Easiest to just install an AB switch on the hot side instead of a breaker or in addition to.
My RV-type breaker box has two main inputs (shore and generator). The breakers are next to each other and there is a physical plate that when one breaker is turned to ON then the other breaker gets turned to OFF. This is a very good 20 cents solution, and came from an old old RV. I dont have a link to give, but the solution is a breaker or switch that can only be set to one input or the other. Usually done on the hot wire, well, all breakers are...
Yes, if you back-feed an ordinary inverter you will smoke it. This is nothing like DC power where you can backfeed it, with AC you cannot.
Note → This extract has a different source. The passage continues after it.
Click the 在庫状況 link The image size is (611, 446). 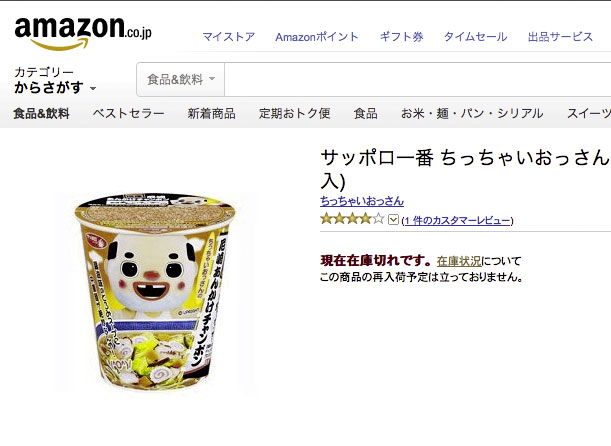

On that same wire system I added an inverter, so had shore, generator and inverter. On the outlet wires only I added an A/B toggle switch (selects either A or B) and put it on the hot wire from the breaker box. This now selected either inverter or breaker box (shore or generator), and the main circuit breaker still selects generator or shore by separate operation. The inverter was to only be used on outlets, not the air cond and not the heating element on the propane fridge, so this solved how to cut out those two from the inverter without messing with shore or generator. This made it impossible to select two power sources at the breaker box - all 3 could be hot, but only one selected to feed the box, and one selected to feed the outlets.
So, the generator or the shore could be powering the box therefore the air cond and fridge but the toggle isolated the outlets.
How up to code it was putting a toggle switch in IDK, but Im sure there are methods to make it code, and more sure there are devices made to do this that are code. There is no code for me wiring up my RV that I have to follow legally, but I still kept it safe.
So, with inverter running the electric the DC operation of the fridge stayed on DC. Fridge was not on the "outlets", it was on a breaker in the box.. that fed its own outlet separate. The fridge would auto switch to AC if power is present. Fridge uses way too much power on AC mode, so never run that off battery.